For the one or two readers who missed the story over Memorial Day weekend, a 4-year-old boy who was visiting the zoo with his mother climbed a railing and walked through bushes before falling 15 feet into the gorillas’ enclosure. Harambe, a 17-year-old male western lowland gorilla, then dragged the boy through a moat, stopping occasionally to look up at the shocked onlookers. Zoo officials decided to shoot Harambe rather than risk the death of the boy at the hands of the 420-pound gorilla. It was the right decision, albeit a sad one.

But the mother’s failure to watch the boy, not the validity of the shooting, is the debate that set social media ablaze over the ensuing days.
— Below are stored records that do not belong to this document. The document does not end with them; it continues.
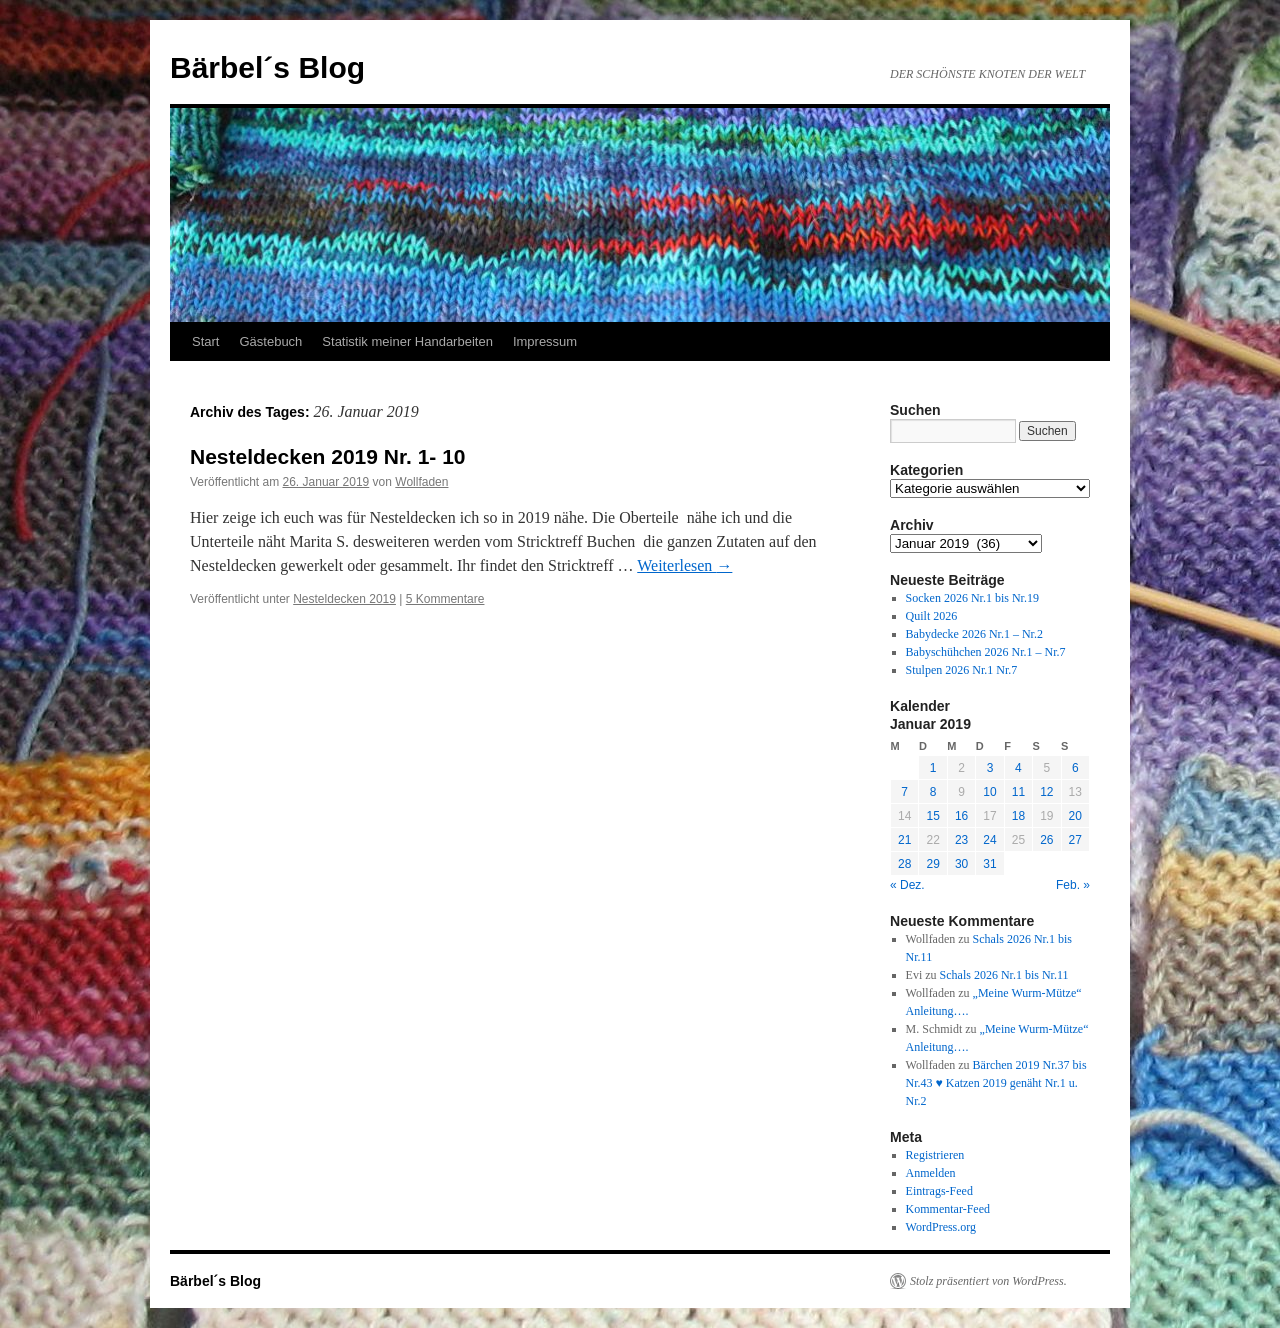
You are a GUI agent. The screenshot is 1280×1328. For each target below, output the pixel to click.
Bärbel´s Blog (267, 67)
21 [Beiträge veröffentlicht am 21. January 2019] (904, 840)
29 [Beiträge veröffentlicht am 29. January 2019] (932, 864)
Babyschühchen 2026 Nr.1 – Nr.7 (986, 652)
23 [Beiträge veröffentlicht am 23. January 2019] (961, 840)
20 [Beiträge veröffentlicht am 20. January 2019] (1075, 816)
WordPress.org (941, 1227)
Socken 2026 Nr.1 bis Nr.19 (972, 598)
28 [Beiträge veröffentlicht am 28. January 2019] (904, 864)
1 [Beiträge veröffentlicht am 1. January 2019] (933, 768)
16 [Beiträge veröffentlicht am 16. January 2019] (961, 816)
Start (205, 341)
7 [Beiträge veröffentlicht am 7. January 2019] (904, 792)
When tragedy happens, a common reflex is to place blame, to create a villain as a way of coping with chaos and loss in a poorly ordered world. So who else could be held responsible for the death of Harambe but a mother who failed to have eyes on one of her children at all times? A mother who, it would seem, doesn’t fit the definition of a helicopter parent – those moms and dads currently being blamed for a generation of mollycoddled children.

As of Wednesday afternoon, nearly 450,000 people had signed an online petition for “the parents to be held accountable for the lack of supervision and negligence that caused Harambe to lose his life.” It goes on to say that the child’s home life should be investigated.

We assume many of those who signed the petition are parents and that all of them were once children. But how many of them have lost sight of a child for seconds or minutes? How many, as children, did something their parents warned them was dangerous? We don’t have any hard data, but the percentage would almost certainly be close to 100. The mother at the zoo may have made a mistake, but for petitioners to use one incident to suggest she is unfit for the role is a cynical and unsupported leap.

There’s nothing easier than criticizing someone else’s parenting. But to raise children is to make mistakes, and to make them every day. One of the worst parts for parents is not knowing what price their kids will eventually pay for all of those mistakes. The best a mother or father can do is love their children unconditionally, teach them how to be decent human beings and try to keep them out of harm’s way whenever possible. Sometimes they will fall short, and tragedy will find an opening.

So mourn poor Harambe the gorilla, but save some compassion and understanding for flawed mothers and fathers, too.